Indes hat die Deutsche Bank die Aktie der Unicredit erneut zum kauf empfohlen. Das Kursziel von 5,30 Euro wurde bekräftigt. Analystin Paola Sabbione erklärte, die Quartalsergebnisse, die der Konzern Ende März vorlegen wird, dürften die Schwierigkeiten der italienischen Kreditinstitute vor den beiden Dreijahrestendern der EZB verdeutlichen. Dank der Geldspritzen der Notenbank sollten sich die Banken im laufenden Jahr allerdings wieder in ruhigerem Fahrwasser bewegen. Wegen der günstigen Bewertung der Unicredit-Aktie rät sie weiterhin zum Kauf. Sollten die Kostensenkungen und die Umstrukturierung des Italien-Geschäfts umgesetzt werden, könnten die Aktien des italienischen Marktführers nach Ansicht von Sabbione noch attraktiver werden.

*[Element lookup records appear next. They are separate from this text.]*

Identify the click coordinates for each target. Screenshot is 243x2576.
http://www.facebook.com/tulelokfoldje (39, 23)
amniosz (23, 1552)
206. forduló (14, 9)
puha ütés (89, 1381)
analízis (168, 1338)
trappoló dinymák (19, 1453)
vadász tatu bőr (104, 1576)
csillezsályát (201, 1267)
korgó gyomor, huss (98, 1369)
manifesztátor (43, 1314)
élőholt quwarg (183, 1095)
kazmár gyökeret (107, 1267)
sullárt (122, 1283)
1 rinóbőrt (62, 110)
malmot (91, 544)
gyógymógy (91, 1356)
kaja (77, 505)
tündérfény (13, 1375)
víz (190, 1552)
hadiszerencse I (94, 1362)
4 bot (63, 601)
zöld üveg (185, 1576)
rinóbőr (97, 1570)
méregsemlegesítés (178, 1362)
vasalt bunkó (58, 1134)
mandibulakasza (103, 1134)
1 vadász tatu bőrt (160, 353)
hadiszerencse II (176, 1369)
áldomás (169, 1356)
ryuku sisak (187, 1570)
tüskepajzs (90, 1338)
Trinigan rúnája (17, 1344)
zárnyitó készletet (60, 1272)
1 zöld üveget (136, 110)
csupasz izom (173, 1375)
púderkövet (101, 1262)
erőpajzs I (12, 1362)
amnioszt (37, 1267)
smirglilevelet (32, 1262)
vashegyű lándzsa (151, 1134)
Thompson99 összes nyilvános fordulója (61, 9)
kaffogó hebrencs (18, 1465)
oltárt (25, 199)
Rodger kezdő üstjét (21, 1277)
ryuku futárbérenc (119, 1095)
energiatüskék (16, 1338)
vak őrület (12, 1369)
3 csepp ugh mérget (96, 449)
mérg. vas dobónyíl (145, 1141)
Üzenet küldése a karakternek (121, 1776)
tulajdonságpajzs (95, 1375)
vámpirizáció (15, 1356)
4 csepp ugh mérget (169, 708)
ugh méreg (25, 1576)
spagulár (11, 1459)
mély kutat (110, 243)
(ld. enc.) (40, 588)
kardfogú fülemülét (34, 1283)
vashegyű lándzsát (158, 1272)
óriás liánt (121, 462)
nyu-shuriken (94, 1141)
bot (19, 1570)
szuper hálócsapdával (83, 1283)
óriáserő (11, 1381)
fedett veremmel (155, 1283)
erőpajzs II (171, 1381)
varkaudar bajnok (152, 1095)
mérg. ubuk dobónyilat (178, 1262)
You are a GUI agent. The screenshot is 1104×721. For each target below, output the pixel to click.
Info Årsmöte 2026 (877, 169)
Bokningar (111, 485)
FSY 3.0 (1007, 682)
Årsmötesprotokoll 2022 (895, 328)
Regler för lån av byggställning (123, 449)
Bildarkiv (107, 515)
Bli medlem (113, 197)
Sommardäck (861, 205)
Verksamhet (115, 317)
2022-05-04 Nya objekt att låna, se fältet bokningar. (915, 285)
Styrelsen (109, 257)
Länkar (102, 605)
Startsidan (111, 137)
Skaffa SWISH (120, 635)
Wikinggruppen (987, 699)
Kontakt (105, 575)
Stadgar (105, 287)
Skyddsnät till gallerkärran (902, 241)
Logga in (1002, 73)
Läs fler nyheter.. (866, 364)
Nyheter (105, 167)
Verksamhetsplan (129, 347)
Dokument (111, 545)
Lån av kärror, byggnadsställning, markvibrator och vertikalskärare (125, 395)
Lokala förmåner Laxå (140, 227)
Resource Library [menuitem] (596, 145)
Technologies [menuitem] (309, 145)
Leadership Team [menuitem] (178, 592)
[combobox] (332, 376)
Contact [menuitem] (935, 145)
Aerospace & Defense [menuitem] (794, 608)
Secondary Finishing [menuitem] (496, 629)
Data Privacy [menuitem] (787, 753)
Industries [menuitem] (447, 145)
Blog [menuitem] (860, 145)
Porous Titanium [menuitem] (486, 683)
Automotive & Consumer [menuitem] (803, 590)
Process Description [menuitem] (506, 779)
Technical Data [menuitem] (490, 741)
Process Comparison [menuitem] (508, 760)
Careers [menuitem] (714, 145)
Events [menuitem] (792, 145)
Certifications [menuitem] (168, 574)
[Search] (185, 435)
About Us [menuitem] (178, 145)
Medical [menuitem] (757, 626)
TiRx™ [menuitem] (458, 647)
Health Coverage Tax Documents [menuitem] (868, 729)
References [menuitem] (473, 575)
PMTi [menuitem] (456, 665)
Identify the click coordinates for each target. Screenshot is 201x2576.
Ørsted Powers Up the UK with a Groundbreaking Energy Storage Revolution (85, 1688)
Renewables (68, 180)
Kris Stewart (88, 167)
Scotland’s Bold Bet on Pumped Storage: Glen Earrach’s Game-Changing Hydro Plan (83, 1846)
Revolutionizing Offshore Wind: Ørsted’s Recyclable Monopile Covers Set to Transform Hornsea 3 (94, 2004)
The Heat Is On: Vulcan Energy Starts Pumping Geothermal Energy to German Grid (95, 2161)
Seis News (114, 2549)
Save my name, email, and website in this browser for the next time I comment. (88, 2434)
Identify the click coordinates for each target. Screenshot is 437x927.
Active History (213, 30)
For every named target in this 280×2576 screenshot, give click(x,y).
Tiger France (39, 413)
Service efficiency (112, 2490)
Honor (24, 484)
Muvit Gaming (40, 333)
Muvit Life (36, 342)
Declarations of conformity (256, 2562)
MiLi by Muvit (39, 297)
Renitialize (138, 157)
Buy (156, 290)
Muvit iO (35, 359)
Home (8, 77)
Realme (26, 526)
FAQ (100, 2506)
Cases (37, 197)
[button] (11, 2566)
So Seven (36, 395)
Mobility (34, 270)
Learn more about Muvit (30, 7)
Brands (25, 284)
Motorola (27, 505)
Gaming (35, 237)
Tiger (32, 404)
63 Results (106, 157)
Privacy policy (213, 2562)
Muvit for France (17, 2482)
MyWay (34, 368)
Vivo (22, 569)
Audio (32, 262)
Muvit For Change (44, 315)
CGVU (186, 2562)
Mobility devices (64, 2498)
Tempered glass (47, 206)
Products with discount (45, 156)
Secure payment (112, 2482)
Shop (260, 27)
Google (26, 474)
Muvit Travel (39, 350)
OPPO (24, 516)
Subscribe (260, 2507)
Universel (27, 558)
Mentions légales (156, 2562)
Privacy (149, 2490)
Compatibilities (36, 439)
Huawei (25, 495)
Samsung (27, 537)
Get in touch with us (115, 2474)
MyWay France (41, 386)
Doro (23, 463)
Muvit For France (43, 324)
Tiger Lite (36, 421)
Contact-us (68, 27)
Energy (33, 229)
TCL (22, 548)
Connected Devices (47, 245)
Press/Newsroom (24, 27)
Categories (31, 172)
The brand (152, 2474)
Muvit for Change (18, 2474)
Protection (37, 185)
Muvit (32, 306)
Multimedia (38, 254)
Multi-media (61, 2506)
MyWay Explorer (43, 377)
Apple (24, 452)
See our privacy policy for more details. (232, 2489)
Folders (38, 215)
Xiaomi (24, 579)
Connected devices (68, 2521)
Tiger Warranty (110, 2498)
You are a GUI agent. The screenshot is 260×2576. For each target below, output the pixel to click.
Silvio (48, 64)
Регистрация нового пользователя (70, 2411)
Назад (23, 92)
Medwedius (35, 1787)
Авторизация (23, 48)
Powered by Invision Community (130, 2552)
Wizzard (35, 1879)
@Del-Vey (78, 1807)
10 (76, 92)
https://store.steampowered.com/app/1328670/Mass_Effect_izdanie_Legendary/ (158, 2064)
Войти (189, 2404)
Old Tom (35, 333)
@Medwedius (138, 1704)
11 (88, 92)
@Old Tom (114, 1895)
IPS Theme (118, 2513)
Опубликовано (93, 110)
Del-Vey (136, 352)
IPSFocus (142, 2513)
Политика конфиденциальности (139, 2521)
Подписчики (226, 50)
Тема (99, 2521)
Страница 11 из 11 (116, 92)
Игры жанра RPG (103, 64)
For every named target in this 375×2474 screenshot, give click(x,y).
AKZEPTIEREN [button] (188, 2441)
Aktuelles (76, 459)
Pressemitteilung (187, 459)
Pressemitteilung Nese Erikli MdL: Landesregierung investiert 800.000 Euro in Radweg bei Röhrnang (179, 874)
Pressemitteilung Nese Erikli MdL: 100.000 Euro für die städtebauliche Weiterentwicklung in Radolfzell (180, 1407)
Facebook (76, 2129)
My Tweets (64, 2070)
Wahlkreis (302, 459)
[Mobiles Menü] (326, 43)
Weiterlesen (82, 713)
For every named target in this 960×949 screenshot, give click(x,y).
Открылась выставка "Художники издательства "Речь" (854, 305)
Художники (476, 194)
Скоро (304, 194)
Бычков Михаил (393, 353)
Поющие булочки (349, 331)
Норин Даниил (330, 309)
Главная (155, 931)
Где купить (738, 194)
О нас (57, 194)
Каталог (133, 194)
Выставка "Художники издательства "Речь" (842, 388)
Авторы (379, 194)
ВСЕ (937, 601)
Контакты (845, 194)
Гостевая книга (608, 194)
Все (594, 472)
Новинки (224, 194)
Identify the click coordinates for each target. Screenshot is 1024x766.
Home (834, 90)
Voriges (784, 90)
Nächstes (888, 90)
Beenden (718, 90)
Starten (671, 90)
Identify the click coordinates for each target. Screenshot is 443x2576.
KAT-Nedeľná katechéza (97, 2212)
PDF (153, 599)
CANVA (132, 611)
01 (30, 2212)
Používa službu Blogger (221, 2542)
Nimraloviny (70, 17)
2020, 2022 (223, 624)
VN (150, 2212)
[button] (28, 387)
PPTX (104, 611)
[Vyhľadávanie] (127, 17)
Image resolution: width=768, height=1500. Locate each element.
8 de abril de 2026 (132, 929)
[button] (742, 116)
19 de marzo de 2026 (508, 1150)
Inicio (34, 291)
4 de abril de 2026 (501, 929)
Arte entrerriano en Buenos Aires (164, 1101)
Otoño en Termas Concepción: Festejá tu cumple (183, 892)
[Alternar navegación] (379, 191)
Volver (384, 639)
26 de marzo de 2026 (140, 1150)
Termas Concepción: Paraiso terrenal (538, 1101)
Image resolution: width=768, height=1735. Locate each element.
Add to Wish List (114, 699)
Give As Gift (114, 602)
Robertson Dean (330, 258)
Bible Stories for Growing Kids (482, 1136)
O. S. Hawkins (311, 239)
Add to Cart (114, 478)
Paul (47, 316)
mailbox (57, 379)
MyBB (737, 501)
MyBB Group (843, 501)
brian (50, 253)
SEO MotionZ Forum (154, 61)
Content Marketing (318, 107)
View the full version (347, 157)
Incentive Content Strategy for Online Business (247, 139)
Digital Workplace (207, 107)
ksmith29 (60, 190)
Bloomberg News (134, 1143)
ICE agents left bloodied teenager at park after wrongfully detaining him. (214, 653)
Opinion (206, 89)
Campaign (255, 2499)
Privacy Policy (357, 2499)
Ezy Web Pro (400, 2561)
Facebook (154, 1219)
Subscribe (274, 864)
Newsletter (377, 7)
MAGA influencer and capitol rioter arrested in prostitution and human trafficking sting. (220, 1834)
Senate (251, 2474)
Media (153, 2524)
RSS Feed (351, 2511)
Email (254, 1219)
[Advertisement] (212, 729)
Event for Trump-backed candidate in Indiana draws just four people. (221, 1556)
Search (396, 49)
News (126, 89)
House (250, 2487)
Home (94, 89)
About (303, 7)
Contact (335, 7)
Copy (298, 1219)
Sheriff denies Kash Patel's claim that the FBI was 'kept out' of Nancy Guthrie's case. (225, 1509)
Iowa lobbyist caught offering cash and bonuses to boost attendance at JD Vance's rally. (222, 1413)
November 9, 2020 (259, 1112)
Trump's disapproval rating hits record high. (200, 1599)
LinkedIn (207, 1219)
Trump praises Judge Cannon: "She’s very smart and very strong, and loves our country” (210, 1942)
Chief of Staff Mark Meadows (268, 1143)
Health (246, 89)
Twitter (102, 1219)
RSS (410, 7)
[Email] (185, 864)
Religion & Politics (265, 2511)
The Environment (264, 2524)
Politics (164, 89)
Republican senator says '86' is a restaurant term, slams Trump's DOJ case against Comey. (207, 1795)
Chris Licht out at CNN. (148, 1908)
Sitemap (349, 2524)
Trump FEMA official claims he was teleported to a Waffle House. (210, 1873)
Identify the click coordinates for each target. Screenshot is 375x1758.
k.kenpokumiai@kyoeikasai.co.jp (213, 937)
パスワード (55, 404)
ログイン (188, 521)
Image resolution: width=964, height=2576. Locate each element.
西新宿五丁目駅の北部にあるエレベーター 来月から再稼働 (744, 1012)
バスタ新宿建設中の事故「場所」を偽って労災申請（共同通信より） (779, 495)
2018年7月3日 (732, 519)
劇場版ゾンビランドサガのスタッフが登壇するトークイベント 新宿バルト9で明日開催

Fundamental ein Kauf – charttechnisch leicht angeschlagen

Die Unicredit ist sehr breit und gut aufgestellt und sollte dank der jüngsten Kapitalerhöhung über eine solide Bilanz verfügen. Die Gewinne dürften in den kommenden Jahren wieder steigen, sodass das KGV im kommenden Jahr von 10 auf 7 sinken dürfte. Mit einem KBV von gerade einmal 0,3 ist die Aktie im Branchenvergleich noch sehr günstig bewertet und für risikobereite Anleger ein Kauf. Angesichts des nun eher trüben Chartbildes können sich Alnleger mit einem Einstieg allerdings noch Zeit lassen und auf eine Stabilisierung warten. Bereits investierte Anleger belassen den Stopp bei 3,20 Euro.